Matthew 13:51 Have you understood all these things?

Spoken to: 

Apostles

Context: 

Parables, Parable of the Net, Explanation

Greek : 

Literal Verse: 

Do you put these all together?

KJV : 

Matthew 13:51 Have ye understood all these things?

Interesting and Hidden Aspects: 

The word translated as "understood" means "put together." Jesus uses it only ten times, mostly in this section explaining the parables. It is one of almost a dozen words that are translated at various times in the Bible as "understand." These words include common words for "seeing" and "hearing" as well as those referring to mental activity.

The implication of "put together" is that different things must be put together to understand the "realm of the skies," or, as it is translated "the kingdom of heaven." The word translated as "these" specifically means "the nearer" but the word is neuter,  so it doesn't specifically refer to "parables," a feminine word. 

NIV : 

Matthew 13:51 Have you understood all these things?”

My Takeaway: 

Jesus ideas and analogies must be put together in order to be undersstood.

Related Verses: 

Greek Vocabulary: 

Συνήκατε [10 verses](verb 2nd pl aor ind act) "Have ye understood" is syniemi which means "to bring together" or "to set together." It is also a metaphor for "perceive", "hear," and "understand" as we would say that we "put it all together" when figuring something out.

ταῦτα (pl neut acc ) "These things" is from tauta, which is a referring pronoun meaning "these", "this", "that," and "here." It can mean the nearer or the further depending on usage.

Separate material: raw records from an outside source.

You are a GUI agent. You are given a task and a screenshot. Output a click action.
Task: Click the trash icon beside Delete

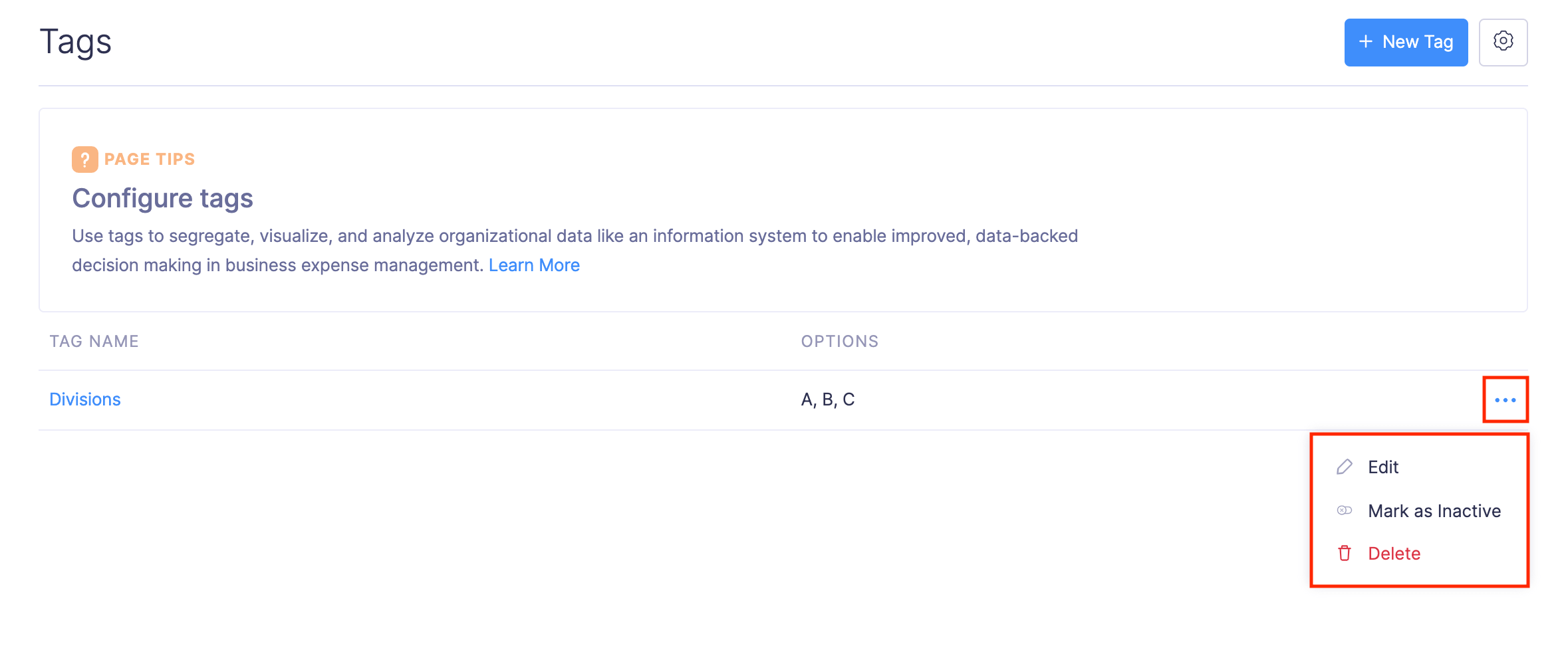tap(1344, 554)
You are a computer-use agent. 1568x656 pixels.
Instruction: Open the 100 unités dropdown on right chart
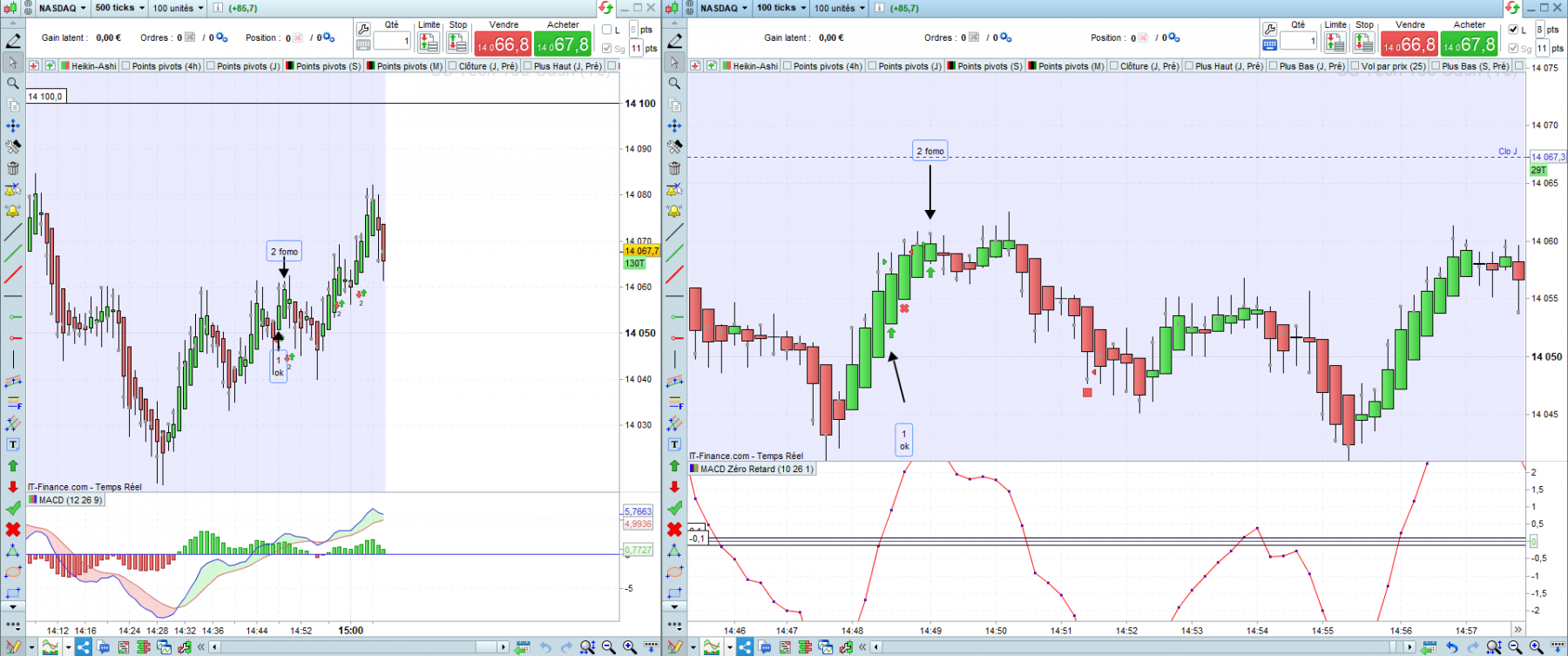click(840, 8)
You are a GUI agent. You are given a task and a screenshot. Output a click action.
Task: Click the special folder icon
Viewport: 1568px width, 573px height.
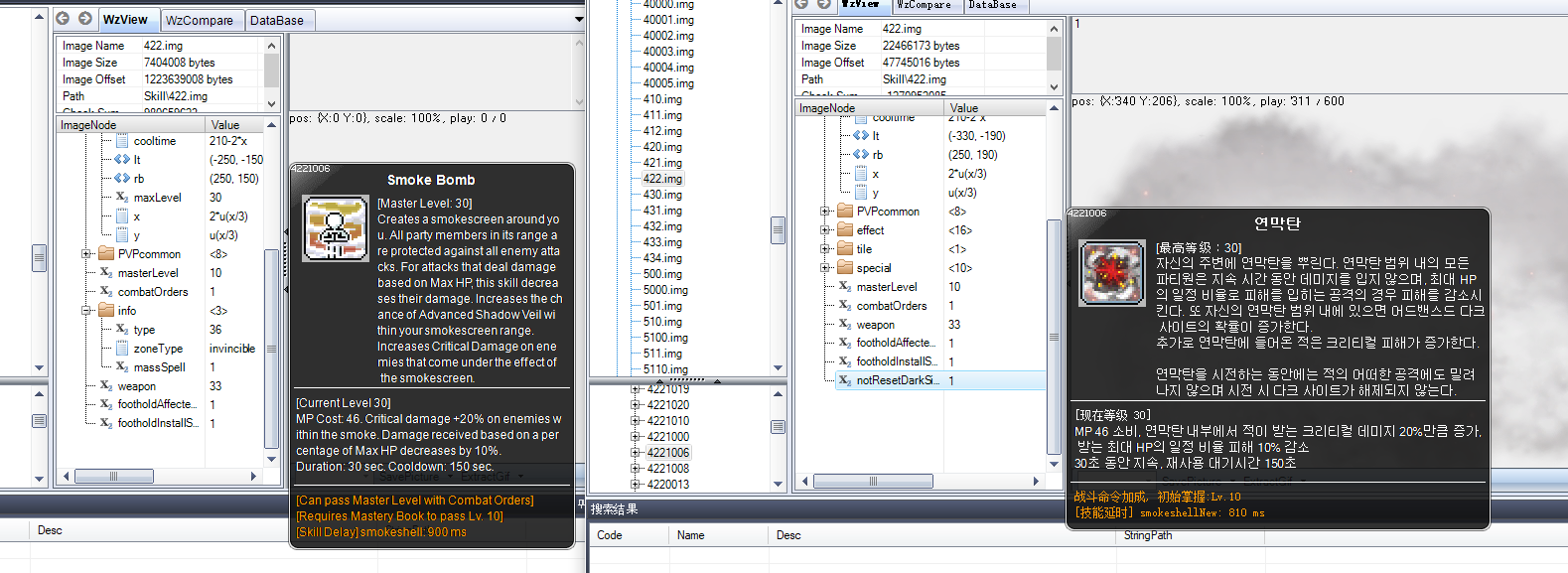(x=845, y=268)
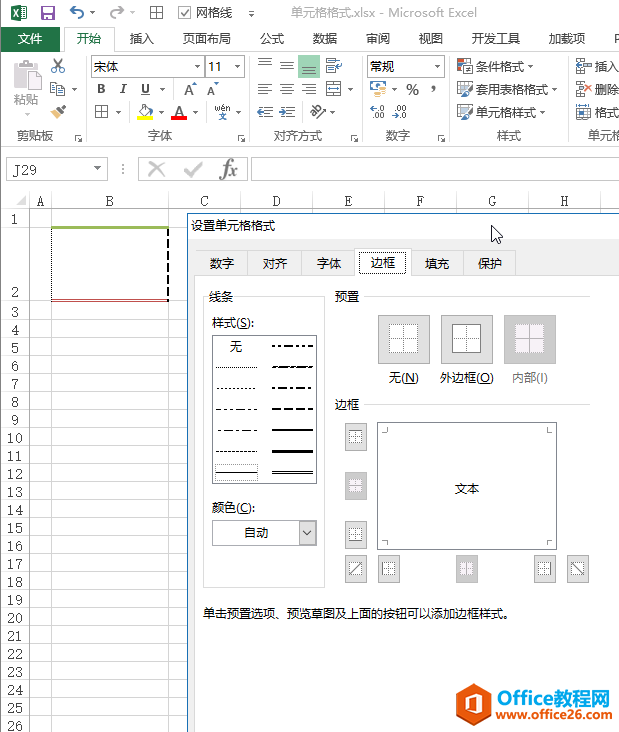Image resolution: width=619 pixels, height=732 pixels.
Task: Expand the font name dropdown showing 宋体
Action: pyautogui.click(x=196, y=66)
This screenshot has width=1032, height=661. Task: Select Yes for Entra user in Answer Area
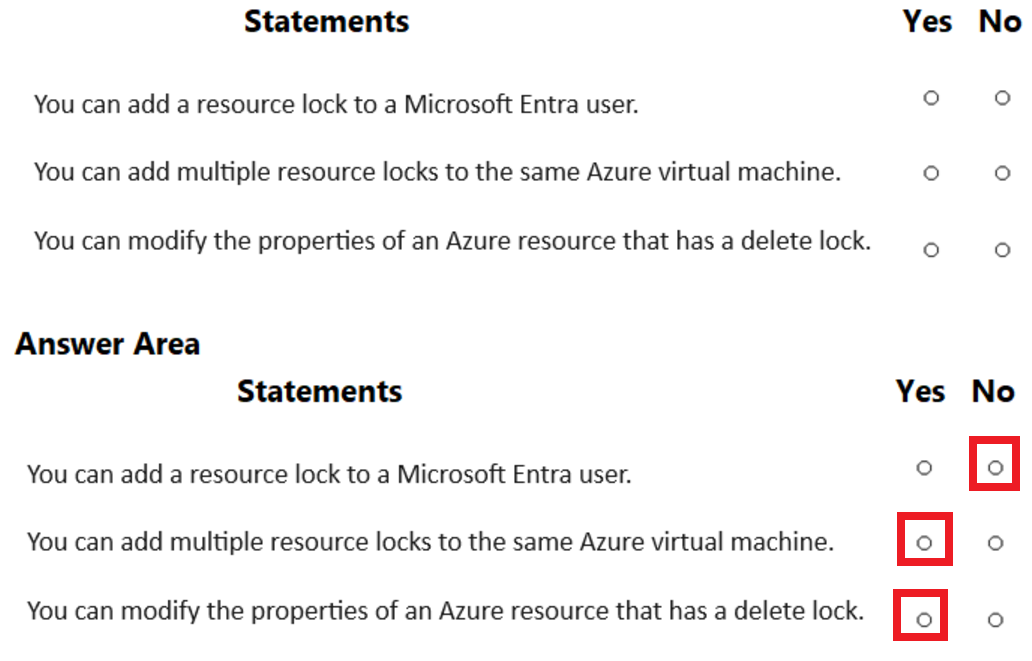(x=924, y=465)
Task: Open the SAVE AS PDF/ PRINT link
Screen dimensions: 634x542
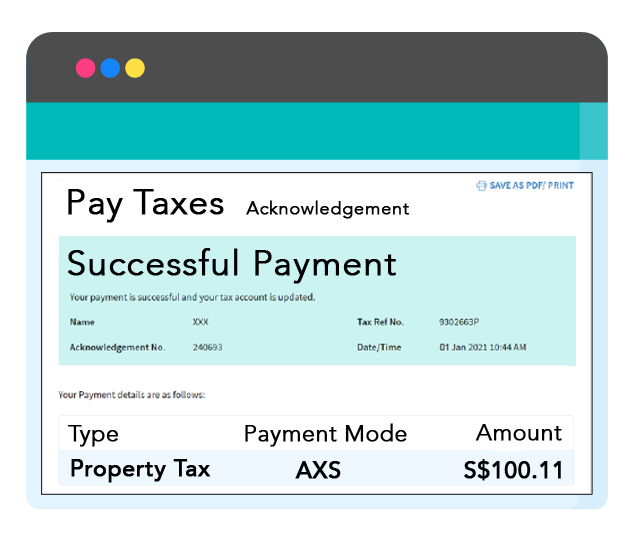Action: (531, 186)
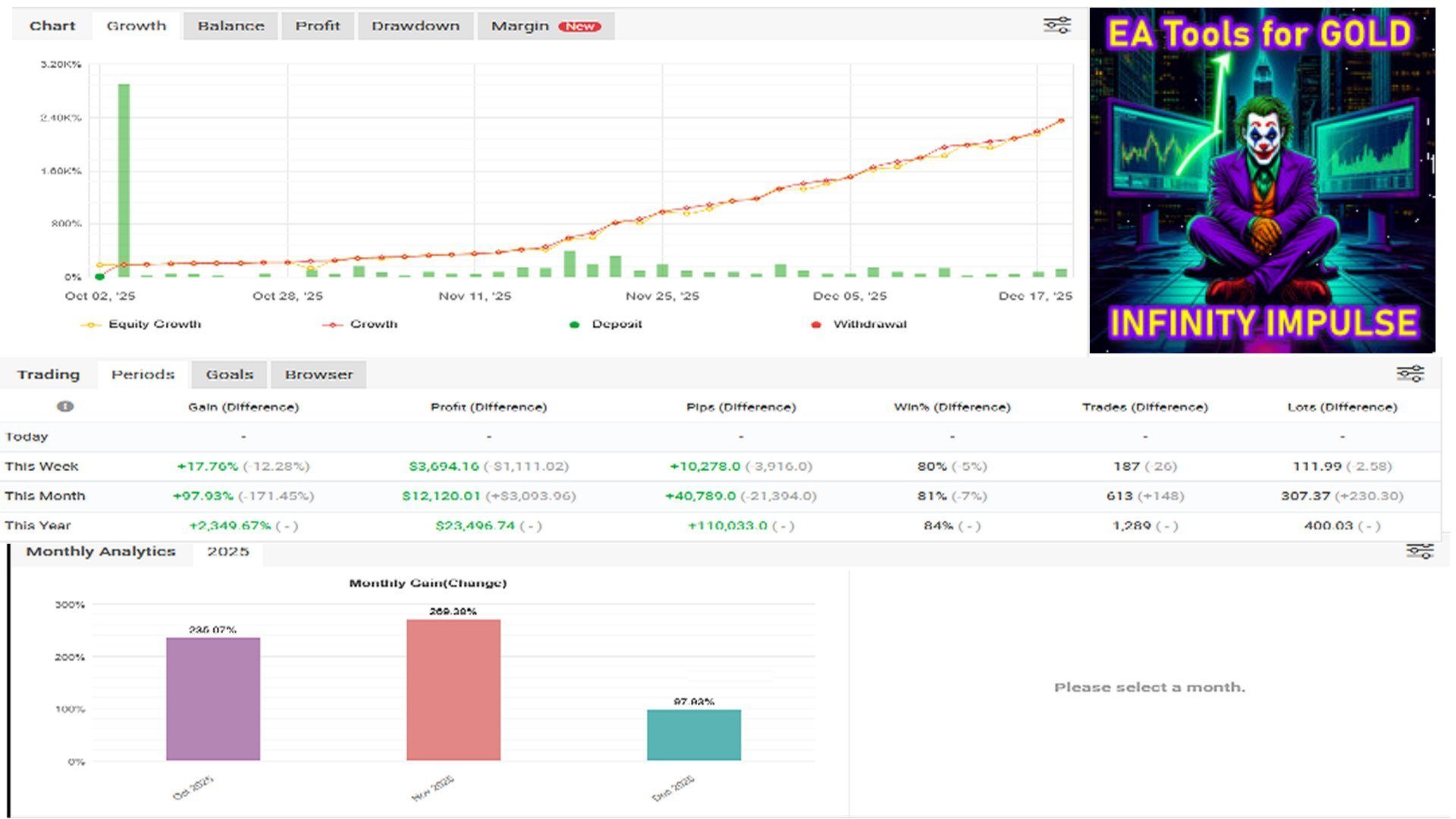This screenshot has height=819, width=1456.
Task: Toggle Deposit legend marker
Action: 605,324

As an adverb it can mean "therefore" and "that is why."

πάντα" (adj pl neut acc) All" is from pas, which means "all", "the whole", "every", "anyone", "all kinds," and "anything." In the adverbial form, it means "every way", "on every side", "in every way," and "altogether."

KJV Analysis: 

Have  -- (WT) This word makes the tense look like the past perfect, but it is a tense indicates a point of time past, present, or future. A "do" would be more appropriate.

ye -- This is from the second-person, plural form of the verb.

understood  - (WW) "Understood" is from a Greek verb which means "to bring together" or "to set together." It is also a metaphor for "perceive", "hear," and "understand" as we would say that we "put it all together" when figuring something out. Jesus only uses this verb ten times, but it has been used six times in this section, starting with the verse where Jesus explains why he speaks in analogies (Matthew 13:13) and ending in Matthew 13:23 , where Jesus explains the "good seed" bringing together his words.

all  -- The word translated as "all" is the Greek adjective meaning "all", "the whole", "every," and similar ideas. When it is used as a noun, we would say "everything."

these  - The "these " is from a pronoun that can mean "this" or "that," the nearer or the further depending on usage.

things? - This is from the neuter, plural form of the previous two words "all these."

Christ is asking if we can put together all these six analogies for the kingdom of heaven. In these analogies, the kingdom of heaven is described as "a man who sows good seed", "a mustard seed", "leaven", "a treasure hidden in a field," a trader," and "a net." How do you fit these analogies all together as the afterlife or final judgment? These parables "fit together" if they are evaluated in light of the consistent way Christ uses his metaphors.

KJV Translation Issues: 

2
  • WT - Wrong Tense - The verb "hath" indicates the past perfect tense, but the tense is something that happens at a specific point in time (past, present, or future).
  • WW - Wrong Word -- The word translated as "understood" should be "put together."

NIV Analysis: 

Have understood all these things?

Have  -- (WT) This word makes the tense look like the past perfect, but it is a tense indicates a point of time past, present, or future. A "do" would be more appropriate.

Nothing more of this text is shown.